## What this task involves
Print nothing except the lines of the listing below from the line with "Given: Click the small" to the line with "Select the Conversion", each exactly as written, both ends included.
BEGIN Input material
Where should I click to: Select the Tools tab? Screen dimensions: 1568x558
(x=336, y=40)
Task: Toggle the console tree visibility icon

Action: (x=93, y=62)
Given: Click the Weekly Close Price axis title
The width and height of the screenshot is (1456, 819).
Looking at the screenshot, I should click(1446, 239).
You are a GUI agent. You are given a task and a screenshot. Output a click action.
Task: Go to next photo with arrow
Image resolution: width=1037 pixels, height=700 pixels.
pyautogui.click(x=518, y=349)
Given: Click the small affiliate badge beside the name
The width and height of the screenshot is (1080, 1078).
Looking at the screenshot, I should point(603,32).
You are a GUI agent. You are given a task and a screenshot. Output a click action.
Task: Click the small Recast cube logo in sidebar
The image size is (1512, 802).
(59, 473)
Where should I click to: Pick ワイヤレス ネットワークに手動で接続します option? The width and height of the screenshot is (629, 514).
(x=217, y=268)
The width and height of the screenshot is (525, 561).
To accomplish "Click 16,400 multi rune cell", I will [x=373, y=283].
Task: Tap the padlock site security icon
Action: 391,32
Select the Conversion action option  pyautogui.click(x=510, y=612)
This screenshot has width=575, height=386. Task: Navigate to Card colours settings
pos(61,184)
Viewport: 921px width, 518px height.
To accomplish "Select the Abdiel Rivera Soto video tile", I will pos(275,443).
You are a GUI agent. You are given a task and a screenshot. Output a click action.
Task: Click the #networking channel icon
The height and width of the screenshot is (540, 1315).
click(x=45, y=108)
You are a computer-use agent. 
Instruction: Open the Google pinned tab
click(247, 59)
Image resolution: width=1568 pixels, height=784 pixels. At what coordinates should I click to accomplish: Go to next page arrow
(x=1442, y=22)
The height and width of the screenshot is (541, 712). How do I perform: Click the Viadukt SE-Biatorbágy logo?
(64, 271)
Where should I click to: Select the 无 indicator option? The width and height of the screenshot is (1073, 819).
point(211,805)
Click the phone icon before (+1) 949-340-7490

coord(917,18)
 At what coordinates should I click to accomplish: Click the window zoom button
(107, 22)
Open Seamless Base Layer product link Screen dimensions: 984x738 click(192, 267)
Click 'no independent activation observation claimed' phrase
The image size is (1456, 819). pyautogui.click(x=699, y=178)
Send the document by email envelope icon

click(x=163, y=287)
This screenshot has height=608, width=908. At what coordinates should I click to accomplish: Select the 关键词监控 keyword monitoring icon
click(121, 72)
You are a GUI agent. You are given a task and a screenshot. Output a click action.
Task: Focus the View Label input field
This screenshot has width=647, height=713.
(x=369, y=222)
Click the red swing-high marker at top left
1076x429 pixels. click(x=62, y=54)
END Input material
## Exercise answer
Given: Click the small affiliate badge beside the name
The width and height of the screenshot is (1080, 1078).
Looking at the screenshot, I should point(603,32).
You are a GUI agent. You are given a task and a screenshot. Output a click action.
Task: Click the small Recast cube logo in sidebar
The image size is (1512, 802).
(59, 473)
Where should I click to: Pick ワイヤレス ネットワークに手動で接続します option? The width and height of the screenshot is (629, 514).
(x=217, y=268)
The width and height of the screenshot is (525, 561).
To accomplish "Click 16,400 multi rune cell", I will [x=373, y=283].
Task: Tap the padlock site security icon
Action: 391,32
Select the Conversion action option  pyautogui.click(x=510, y=612)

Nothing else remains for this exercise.